Layer Dropping
A compression technique that removes entire transformer layers from a trained model – the simplest way to make an LLM smaller and faster.
Layer Dropping removes entire transformer layers – the simplest way to speed up LLMs by 20-30% at only 2-5% quality loss.
Explanation
Studies show many middle transformer layers are redundant and can be removed with <5% quality loss. First and last layers are more critical. Layer dropping can work without retraining or be improved with short fine-tuning.
Marketing Relevance
Layer dropping is the "brute force" method of LLM compression: Remove 25% of layers, lose 2-5% quality, save 25% inference cost. Ideal for quick first optimizations.
Example
Men et al. (2024) showed Llama-2 70B with 20% fewer layers (56→45) loses only 3% quality – immediately 20% faster and cheaper.
Common Pitfalls
Not all layers equally removable – first/last layers are critical. Reasoning and math tasks are more affected.

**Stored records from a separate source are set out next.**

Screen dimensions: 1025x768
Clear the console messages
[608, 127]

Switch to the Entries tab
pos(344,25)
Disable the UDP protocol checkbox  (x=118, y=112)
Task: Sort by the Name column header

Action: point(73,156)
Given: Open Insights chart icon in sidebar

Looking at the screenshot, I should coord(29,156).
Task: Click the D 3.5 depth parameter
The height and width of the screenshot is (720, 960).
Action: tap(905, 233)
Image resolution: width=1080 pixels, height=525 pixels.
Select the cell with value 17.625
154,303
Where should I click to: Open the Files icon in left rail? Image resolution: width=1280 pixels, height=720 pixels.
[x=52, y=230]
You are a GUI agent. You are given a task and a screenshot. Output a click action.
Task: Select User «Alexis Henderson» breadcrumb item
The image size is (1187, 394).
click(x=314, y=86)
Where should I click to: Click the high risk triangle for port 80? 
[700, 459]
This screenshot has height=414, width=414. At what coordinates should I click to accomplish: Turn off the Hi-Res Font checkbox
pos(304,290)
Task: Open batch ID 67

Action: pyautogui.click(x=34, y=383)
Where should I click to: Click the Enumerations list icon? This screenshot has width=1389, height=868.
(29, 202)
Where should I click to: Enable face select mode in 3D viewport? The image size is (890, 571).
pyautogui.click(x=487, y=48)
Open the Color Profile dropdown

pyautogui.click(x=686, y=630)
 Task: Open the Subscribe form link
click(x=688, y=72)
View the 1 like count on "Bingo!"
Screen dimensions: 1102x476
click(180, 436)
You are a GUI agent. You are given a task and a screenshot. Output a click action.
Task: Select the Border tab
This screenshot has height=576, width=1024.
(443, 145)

Without fine-tuning, unpredictable quality losses possible.
Origin & History
Fan et al. (2019) studied layer dropping for efficient transformer training. Sajjad et al. (2023) showed BERT layers can be systematically removed. Men et al. (2024, "ShortGPT") demonstrated this for LLMs.
Comparisons & Differences
Layer Dropping vs. Structured Pruning
Structured pruning removes attention heads or FFN dimensions; layer dropping removes entire layers – coarser but simpler to implement.
Layer Dropping vs. Knowledge Distillation
Distillation trains a new model; layer dropping modifies the existing model by removing layers.